Importance Randomized trials of implantable cardioverter-defibrillators (ICDs) for primary prevention predominantly used single-chamber devices. In clinical practice, patients often receive dual-chamber ICDs, even without clear indications for pacing. The outcomes of dual- vs single-chamber devices are uncertain.
Objective To compare outcomes of single- and dual-chamber ICDs for primary prevention of sudden cardiac death.
Design, Setting, and Participants Retrospective cohort study of admissions in the National Cardiovascular Data Registry's (NCDR) ICD registry from 2006-2009 that could be linked to Centers for Medicare & Medicaid Services fee-for-service Medicare claims data. Patients were included if they received an ICD for primary prevention and did not have a documented indication for pacing.
Main Outcomes and Measures Adjusted risks of 1-year mortality, all-cause readmission, heart failure readmission, and device-related complications within 90 days were estimated with propensity-score matching based on patient, clinician, and hospital factors.
Results Among 32 034 patients, 12 246 (38%) received a single-chamber device and 19 788 (62%) received a dual-chamber device. In a propensity-matched cohort, rates of complications were lower for single-chamber devices (3.51% vs 4.72%; P < .001; risk difference, −1.20 [95% CI, −1.72 to −0.69]), but device type was not significantly associated with 1-year mortality (unadjusted rate, 9.85% vs 9.77%; hazard ratio [HR], 0.99 [95% CI, 0.91 to 1.07]; P = .79), 1-year all-cause hospitalization (unadjusted rate, 43.86% vs 44.83%; HR, 1.00 [95% CI, 0.97-1.04]; P = .82), or hospitalization for heart failure (unadjusted rate, 14.73% vs 15.38%; HR, 1.05 [95% CI, 0.99-1.12]; P = .19).
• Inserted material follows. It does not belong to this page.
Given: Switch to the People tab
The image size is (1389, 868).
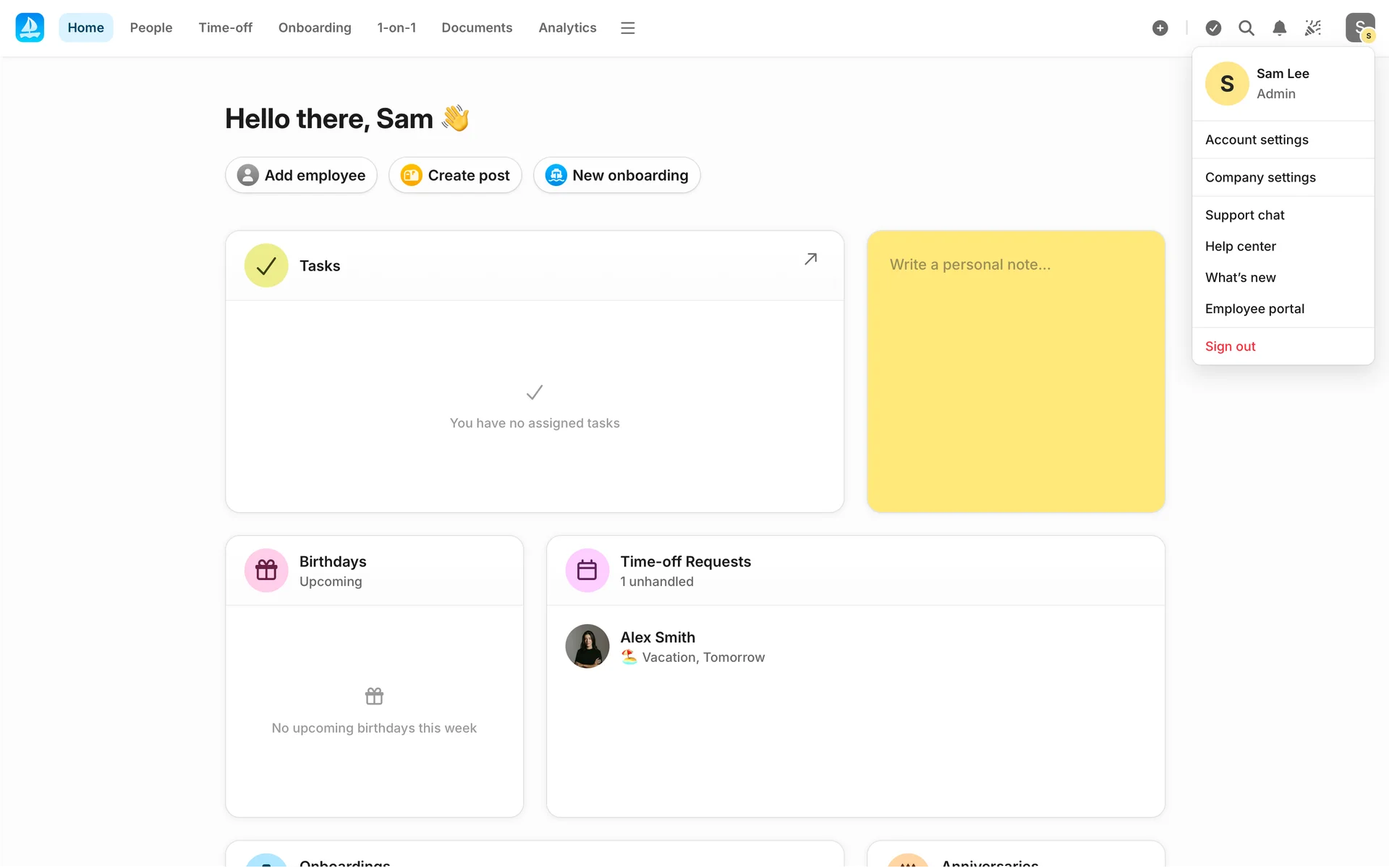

Conclusions and Relevance Among patients receiving an ICD for primary prevention without indications for pacing, the use of a dual-chamber device compared with a single-chamber device was associated with a higher risk of device-related complications and similar 1-year mortality and hospitalization outcomes. Reasons for preferentially using dual-chamber ICDs in this setting remains unclear.